Ray on Alibaba Cloud: Building an ML Platform

Company

Anyscale

Date Published

June 12, 2025

Author

Kun Wu (Alibaba Cloud)

Word count

1545

Language

English

Hacker News points

None

URL

www.anyscale.com/blog/ray-on-alibaba-cloud-building-an-ml-platform

Summary

Ray is an open-source distributed computing engine that precisely orchestrates infrastructure for any distributed workload on any accelerator at any scale. It consists of three layers: Ray Core, Ray AI Libraries, and Ray Deployment. Ray Core provides a small set of essential primitives (task, actor, and object) for building and scaling distributed applications, allowing users to program distributed applications with the Ray Core API just like programming on a laptop. The ecosystem includes various AI libraries such as Ray Data, Ray Train, Ray Tune, Ray Serve, and RLlib that cover the ML lifecycle, from data processing to training to tuning to serving.
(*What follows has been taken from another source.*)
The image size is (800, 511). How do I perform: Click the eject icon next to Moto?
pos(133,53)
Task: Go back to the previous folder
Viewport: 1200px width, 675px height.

KubeRay is a Ray Kubernetes operator that simplifies the management of the lifecycle of Ray clusters and associated applications on Kubernetes, enabling data scientists and ML scientists to focus on their machine learning logic while infra engineers concentrate on Kubernetes. ACK (Alibaba's Container Service for Kubernetes) supports KubeRay as a managed component, offering advantages such as elastic compute, observability, security, zero operations and maintenance, high availability deployment, and resource policy API to orchestrate compute resource types by defining priorities of node preferences. The native Ray Dashboard is available only while Ray clusters are running, but ACK provides the Ray History Server for access to dashboards for both active and terminated RayCluster custom resources. By leveraging kube-queue integration and the Ray History Server, users can successfully operationalize Ray workloads in production while utilizing resources efficiently.